*** RECORDS FOR THIS EXERCISE Section Begins ***
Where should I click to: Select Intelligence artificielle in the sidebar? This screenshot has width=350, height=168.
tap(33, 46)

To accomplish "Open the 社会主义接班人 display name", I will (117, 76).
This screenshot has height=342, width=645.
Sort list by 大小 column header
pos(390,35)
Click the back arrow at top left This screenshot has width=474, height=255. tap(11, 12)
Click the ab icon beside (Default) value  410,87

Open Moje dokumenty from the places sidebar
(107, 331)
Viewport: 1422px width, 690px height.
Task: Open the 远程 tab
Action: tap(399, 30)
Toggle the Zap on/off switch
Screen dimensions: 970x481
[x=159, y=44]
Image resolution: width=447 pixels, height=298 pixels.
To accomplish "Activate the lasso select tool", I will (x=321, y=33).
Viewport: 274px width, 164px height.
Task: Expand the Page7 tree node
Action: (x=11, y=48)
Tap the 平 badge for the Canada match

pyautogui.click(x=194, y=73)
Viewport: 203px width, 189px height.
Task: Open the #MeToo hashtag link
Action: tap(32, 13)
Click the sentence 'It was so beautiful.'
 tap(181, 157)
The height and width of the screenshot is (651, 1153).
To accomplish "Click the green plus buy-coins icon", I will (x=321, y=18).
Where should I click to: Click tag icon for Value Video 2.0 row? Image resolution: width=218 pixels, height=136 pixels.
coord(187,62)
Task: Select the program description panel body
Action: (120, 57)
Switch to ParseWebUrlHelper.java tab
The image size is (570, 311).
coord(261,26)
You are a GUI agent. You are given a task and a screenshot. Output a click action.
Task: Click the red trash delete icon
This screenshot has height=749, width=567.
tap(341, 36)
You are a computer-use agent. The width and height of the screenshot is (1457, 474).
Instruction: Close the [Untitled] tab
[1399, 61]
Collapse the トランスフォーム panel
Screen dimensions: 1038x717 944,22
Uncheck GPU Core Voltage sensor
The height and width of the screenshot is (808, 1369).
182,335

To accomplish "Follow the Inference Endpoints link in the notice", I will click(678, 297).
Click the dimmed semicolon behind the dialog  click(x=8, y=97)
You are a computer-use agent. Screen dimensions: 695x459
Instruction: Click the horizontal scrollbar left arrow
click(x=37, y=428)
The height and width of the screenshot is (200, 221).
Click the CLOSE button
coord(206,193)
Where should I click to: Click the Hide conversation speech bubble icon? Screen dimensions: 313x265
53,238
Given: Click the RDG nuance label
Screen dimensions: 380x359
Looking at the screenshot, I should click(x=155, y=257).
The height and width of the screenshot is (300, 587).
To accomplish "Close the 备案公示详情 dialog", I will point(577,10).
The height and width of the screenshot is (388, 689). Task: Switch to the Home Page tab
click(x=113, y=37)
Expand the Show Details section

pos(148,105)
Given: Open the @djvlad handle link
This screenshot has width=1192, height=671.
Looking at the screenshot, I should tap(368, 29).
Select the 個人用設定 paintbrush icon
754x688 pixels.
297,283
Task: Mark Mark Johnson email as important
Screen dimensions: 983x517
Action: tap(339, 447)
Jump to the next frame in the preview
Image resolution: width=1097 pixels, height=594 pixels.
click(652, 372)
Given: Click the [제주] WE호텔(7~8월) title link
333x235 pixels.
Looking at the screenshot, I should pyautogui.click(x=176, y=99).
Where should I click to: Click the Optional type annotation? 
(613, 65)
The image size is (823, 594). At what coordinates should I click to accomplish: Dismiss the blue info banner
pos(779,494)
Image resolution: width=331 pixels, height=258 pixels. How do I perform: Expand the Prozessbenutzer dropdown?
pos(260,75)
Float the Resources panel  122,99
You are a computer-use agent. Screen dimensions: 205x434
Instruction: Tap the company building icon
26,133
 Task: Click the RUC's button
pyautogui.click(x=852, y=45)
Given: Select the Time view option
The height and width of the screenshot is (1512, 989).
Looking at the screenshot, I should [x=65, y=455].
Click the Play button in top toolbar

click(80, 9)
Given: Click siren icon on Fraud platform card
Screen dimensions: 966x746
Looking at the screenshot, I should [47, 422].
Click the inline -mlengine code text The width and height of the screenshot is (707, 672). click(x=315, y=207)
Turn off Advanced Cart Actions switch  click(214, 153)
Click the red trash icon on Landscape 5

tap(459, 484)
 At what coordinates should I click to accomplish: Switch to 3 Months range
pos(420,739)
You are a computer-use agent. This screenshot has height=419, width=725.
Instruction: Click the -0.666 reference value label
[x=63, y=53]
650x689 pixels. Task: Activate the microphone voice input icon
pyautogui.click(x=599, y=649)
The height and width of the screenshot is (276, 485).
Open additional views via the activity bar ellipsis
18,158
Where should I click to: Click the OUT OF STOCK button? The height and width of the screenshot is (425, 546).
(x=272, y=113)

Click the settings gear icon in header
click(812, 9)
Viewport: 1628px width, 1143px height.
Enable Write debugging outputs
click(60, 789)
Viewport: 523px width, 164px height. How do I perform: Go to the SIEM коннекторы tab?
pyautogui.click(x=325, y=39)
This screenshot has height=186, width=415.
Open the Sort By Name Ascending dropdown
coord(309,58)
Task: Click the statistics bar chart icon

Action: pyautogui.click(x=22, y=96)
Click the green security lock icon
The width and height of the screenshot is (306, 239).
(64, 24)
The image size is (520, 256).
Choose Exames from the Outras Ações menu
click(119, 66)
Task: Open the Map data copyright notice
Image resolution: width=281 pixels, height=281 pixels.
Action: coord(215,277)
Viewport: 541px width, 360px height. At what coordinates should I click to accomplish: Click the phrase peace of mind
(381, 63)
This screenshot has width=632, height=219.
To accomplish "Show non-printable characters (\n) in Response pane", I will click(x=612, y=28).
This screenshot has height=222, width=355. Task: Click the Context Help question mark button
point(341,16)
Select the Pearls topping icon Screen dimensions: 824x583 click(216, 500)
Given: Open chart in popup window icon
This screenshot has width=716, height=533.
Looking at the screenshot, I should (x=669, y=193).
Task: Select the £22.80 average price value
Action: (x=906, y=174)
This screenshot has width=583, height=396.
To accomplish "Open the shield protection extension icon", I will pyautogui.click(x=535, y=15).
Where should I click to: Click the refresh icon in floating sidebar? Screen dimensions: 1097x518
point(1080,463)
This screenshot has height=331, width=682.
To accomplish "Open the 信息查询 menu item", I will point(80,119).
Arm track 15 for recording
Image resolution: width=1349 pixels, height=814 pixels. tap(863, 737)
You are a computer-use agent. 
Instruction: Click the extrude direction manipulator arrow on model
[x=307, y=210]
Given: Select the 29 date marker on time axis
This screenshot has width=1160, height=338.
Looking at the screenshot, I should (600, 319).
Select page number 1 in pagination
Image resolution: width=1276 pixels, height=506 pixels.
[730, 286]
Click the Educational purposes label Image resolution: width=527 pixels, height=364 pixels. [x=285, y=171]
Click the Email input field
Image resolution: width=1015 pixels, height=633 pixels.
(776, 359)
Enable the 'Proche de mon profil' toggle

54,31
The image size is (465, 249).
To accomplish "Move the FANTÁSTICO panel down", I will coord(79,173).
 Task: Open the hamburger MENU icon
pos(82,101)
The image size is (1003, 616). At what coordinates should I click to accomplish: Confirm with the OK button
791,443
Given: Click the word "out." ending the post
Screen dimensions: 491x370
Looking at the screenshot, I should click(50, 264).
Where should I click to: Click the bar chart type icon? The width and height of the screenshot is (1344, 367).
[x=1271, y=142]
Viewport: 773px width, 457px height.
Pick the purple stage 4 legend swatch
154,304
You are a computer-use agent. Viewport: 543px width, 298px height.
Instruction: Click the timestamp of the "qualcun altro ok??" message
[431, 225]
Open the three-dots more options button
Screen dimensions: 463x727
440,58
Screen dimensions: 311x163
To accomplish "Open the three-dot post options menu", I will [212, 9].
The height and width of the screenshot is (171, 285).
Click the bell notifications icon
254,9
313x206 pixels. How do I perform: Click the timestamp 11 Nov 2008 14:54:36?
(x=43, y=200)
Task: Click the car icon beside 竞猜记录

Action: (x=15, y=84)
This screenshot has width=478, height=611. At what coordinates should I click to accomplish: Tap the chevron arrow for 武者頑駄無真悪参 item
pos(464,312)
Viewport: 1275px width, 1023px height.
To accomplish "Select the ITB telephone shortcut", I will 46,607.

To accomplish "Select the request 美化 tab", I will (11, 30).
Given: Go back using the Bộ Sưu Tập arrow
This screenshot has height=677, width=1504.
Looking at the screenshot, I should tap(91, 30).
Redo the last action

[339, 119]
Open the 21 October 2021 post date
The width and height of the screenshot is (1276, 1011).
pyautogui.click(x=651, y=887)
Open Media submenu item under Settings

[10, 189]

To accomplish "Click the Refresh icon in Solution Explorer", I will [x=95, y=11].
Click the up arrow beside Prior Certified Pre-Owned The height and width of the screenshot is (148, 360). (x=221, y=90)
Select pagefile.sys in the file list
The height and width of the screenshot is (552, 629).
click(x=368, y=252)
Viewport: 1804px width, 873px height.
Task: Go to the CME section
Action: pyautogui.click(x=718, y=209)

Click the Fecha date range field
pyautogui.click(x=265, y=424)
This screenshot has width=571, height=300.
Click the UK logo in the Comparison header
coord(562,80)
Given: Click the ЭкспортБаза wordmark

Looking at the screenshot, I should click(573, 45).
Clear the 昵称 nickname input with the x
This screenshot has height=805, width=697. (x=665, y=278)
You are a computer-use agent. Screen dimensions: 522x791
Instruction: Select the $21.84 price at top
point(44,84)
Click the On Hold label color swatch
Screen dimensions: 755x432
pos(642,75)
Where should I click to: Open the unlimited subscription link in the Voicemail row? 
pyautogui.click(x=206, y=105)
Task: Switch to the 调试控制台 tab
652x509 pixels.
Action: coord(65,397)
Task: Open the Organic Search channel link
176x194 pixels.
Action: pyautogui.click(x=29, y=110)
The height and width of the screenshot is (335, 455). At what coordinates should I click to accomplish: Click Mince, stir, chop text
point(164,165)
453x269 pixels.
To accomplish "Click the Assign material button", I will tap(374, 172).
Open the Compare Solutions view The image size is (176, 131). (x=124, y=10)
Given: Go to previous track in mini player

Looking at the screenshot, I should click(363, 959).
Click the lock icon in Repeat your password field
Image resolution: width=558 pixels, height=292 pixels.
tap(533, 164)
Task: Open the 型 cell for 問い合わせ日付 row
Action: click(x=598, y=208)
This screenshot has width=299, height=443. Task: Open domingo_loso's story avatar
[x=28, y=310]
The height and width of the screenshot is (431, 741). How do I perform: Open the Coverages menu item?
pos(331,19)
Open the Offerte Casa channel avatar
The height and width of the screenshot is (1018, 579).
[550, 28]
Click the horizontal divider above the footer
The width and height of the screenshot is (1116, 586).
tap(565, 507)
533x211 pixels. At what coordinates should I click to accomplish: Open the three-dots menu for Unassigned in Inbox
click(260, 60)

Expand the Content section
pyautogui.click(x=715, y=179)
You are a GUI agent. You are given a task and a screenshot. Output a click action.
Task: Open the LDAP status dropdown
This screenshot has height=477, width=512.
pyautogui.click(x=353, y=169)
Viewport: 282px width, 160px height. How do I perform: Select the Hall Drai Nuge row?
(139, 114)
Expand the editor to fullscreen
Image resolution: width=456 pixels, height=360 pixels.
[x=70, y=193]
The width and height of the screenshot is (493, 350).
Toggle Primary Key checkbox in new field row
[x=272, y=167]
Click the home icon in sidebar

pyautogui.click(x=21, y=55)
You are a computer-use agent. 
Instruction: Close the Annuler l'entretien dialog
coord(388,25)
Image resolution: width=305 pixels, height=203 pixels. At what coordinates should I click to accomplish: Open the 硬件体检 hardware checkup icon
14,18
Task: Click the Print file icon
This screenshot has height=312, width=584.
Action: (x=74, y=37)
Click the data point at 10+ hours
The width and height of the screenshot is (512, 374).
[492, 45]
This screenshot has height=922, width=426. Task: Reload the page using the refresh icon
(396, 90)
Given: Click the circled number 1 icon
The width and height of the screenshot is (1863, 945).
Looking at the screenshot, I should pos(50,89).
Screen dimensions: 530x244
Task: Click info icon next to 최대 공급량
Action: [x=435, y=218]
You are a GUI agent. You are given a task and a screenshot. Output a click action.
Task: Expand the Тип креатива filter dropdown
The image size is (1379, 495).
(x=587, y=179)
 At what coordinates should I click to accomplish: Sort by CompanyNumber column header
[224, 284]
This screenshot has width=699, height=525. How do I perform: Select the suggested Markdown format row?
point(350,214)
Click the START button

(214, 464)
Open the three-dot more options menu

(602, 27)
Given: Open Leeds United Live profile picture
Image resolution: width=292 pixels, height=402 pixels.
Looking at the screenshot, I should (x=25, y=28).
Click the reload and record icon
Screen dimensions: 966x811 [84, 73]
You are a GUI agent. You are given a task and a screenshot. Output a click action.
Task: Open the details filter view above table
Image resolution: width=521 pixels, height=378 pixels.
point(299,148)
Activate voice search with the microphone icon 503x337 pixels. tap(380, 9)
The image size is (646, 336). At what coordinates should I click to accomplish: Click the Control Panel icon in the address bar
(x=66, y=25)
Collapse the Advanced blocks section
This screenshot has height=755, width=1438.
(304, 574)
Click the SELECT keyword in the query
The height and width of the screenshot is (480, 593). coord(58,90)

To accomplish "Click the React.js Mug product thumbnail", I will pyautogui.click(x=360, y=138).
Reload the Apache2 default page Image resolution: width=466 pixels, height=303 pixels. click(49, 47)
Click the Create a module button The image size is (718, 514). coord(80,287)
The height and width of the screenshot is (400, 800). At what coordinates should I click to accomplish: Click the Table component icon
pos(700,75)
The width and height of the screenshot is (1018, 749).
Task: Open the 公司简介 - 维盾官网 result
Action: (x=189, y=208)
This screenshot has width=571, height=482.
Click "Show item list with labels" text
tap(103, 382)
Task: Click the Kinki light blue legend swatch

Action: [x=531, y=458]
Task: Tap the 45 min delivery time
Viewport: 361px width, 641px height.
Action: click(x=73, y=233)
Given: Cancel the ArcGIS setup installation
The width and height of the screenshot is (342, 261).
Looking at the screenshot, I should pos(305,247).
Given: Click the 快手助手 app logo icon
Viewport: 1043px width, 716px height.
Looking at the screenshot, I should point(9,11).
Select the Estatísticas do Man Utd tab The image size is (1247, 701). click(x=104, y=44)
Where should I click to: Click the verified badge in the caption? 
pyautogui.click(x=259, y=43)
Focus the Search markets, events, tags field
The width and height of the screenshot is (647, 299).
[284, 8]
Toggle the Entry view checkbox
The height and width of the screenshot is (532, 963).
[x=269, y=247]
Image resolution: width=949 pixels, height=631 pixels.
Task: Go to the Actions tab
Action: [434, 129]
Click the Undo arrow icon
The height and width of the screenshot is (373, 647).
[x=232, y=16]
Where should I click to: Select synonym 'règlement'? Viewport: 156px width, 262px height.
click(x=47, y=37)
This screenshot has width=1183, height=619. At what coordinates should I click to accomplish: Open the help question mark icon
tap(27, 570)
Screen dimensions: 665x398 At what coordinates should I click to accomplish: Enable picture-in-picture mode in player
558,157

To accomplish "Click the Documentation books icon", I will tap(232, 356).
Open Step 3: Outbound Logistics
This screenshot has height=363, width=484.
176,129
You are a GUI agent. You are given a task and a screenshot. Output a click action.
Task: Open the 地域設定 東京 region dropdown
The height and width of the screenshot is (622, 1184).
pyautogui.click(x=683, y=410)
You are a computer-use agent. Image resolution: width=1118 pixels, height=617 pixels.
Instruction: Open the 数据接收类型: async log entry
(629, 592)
*** RECORDS FOR THIS EXERCISE Section Ends ***
▶ **PROBLEM**
Which of the lines above include the word "filter"? Copy each of them.

▶ **RESPONSE TO THIS EXERCISE**
Task: Expand the Тип креатива filter dropdown
Task: Open the details filter view above table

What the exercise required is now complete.